Building a Render Farm?
Dark Bard asks: "What is the best configuration for a rendering machine. Given the variety of chips and components what are the best options balancing cost verses speed. I've been running Lightwave and plan to shift soon to Maya. AMD chips seem to be rated as a bit faster for rendering and they cost less, as well. Given the number of types of RAM available, what are the advantages of each verses cost? Should ECC be considered? What about motherboards? Integrated video would be ideal but it would have to be adequate to run the software. Is there any advantage to running the new 64 bit processors? Should you consider dual chips? What about operating system? Lightwave won't run on Linux but Maya will. How well do the major operating systems compare when used for this purpose?"
At times like this it's hard to resist kharma whoring... so I won't.
r ont.comD _Modellin g.html
Dear Slashdot,
Please do my research for me. I can't possibly use google and look up the 309830983 gazillion studies on cluster/render farm configurations.
I won't/can't give you any specific information related to budget, my personal experience with hardware, the team to be working on the project (it could be just me... or 500 people) and the importance of data integrity (if I lose a week of work it might end my life... or I might not care).
-clueless reader
Dear Clueless,
Well, if your budget is a billion dollars why not just buy Pixar? They have the whole render farm thing figured out.
If your budget is any thing less than that try looking for open source, GNU, freeware, shareware, free for non-commercial use renderfarmy stuff and run it on AMD based Linux boxes.
Hard drives aren't so important on the individual machines. Get a decent raid on a server machine that will support the number of computers in the render farm. Use 100-1000 mbit ethernet (unless you want to spend a fortune). Get at least 256 mb of ram in each box rendering is memory intensive.
If noise is a concern, build a seperate room or building even.. cause the more computers you have the more it's going to start sounding like a server room and less like a place hospitible to human life.
Take a look at learning Blender instead (or in addition to) Maya. Learning to use special rendering software like BMRT would also be cool. BMRT, which is free for non-commercial use, churns out very good images but is very slow. Renderman is the most popular and the most expensive.
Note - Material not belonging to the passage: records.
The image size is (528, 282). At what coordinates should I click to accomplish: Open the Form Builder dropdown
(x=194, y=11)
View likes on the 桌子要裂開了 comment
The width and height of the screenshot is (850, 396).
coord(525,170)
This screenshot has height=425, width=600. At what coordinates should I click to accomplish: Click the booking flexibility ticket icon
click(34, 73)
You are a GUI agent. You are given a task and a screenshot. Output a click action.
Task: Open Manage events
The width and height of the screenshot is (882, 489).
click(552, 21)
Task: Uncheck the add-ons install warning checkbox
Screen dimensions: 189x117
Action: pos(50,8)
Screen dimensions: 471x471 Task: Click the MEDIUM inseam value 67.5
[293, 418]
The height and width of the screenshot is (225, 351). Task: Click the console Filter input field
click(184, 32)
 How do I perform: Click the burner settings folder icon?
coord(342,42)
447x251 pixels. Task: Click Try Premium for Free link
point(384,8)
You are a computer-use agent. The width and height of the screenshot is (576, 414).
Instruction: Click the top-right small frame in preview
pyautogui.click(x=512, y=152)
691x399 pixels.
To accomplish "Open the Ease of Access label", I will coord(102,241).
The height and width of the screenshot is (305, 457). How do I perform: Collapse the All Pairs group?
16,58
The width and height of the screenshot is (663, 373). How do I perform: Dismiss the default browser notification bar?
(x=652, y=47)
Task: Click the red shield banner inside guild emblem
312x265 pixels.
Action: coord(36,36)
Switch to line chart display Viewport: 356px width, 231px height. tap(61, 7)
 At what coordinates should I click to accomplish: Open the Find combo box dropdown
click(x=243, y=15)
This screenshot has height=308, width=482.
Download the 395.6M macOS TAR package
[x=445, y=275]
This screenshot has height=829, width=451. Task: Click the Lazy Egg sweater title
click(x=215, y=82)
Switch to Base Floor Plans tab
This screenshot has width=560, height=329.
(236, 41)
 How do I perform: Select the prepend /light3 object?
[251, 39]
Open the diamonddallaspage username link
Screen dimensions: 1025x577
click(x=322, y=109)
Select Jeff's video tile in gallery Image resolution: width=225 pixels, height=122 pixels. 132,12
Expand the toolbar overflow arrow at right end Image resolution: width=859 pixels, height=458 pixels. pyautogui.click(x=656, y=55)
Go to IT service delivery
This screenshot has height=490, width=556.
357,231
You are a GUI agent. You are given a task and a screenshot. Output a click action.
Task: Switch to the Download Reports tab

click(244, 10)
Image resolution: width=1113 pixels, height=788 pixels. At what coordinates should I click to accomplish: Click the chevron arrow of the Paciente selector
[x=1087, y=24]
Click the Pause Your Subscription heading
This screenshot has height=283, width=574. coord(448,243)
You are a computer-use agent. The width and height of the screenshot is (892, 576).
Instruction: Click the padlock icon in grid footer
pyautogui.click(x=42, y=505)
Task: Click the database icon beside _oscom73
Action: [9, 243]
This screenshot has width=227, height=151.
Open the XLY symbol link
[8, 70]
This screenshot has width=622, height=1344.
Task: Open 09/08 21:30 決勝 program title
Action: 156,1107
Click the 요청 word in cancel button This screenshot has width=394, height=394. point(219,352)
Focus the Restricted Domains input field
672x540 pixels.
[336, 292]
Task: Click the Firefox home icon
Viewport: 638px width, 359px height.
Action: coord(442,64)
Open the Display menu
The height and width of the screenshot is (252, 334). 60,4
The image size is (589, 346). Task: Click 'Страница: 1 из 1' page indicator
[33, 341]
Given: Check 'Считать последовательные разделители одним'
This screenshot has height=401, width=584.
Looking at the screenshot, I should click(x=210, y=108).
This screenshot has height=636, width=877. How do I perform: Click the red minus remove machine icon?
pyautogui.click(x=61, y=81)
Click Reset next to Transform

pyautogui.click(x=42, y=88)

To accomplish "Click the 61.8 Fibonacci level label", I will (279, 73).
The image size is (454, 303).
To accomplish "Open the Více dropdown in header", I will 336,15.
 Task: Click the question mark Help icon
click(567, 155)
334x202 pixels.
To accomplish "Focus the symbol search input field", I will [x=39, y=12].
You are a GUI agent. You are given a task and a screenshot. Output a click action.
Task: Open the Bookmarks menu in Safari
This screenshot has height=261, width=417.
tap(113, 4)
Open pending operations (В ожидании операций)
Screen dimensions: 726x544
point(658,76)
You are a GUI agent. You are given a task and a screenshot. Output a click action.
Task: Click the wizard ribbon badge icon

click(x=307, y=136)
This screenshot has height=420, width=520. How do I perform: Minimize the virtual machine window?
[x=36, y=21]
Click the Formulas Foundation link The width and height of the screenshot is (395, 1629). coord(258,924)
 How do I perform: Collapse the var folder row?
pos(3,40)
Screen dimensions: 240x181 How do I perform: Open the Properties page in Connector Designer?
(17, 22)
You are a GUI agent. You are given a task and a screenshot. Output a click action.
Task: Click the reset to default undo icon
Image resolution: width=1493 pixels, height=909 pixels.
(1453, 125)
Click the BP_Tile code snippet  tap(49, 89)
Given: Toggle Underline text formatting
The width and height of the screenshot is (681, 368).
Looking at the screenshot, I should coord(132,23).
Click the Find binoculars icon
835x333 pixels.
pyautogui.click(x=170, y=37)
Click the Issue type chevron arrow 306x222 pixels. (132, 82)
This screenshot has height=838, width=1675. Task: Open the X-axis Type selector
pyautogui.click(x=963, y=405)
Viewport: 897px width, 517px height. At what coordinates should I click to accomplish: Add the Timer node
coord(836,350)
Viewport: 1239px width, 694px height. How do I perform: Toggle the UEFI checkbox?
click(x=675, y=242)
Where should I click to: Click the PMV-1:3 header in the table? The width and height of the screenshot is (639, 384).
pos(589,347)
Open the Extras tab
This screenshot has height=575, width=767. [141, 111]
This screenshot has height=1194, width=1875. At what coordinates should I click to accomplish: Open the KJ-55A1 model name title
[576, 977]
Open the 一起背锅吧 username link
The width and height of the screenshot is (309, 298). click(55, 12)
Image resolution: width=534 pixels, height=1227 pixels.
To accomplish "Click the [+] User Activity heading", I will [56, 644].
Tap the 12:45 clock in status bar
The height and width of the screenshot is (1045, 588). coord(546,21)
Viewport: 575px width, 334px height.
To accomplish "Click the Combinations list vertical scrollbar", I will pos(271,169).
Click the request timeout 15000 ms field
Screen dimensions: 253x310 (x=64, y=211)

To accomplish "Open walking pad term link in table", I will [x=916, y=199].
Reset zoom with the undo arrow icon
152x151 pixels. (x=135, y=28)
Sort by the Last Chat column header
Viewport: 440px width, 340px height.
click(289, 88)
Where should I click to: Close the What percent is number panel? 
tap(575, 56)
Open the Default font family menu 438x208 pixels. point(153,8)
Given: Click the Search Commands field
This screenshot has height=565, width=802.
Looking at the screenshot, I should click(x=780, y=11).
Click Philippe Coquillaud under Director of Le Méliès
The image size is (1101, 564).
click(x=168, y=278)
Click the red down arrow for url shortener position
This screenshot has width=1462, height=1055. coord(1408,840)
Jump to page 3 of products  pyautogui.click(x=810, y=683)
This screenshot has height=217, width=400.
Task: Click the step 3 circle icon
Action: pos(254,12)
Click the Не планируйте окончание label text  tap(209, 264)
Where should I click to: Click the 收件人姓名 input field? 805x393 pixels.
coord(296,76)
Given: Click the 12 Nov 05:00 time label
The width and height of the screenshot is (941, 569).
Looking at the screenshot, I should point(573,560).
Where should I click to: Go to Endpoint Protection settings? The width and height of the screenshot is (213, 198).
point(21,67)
It's fast too but there are some things it can't do such as global illumination, which BMRT can do. (I'm not sure about the new release of Renderman, though.) There's also Entropy, a fast BMRT, but not free.
All software I've mentioned works for Linux.
For more resources, check out these links:
http://www.blender3d.com
http://www.aliaswavef
http://www.linux.org/apps/all/Graphics/3
http://www.linuxmovies.org
By the way it took me 5 minutes to find this on google and I know jack shit about animation... my only limited experience was fooling around with good 'ol POV-RAY.
For god sakes! If your'e going to ask a bunch of very smart people questions that demand detailed answers... provide detail on your questions.
It makes me if moderators have any standards at all for ask slashdot items. (Why do I ask when I already know the answer!!)
~foooo
Should ECC be considered?
If you're in charge of building a rendering farm, your company is in trouble. If you haven't even figured out that the RAM MUST be ECC, you shouldn't be even aloud near the farm.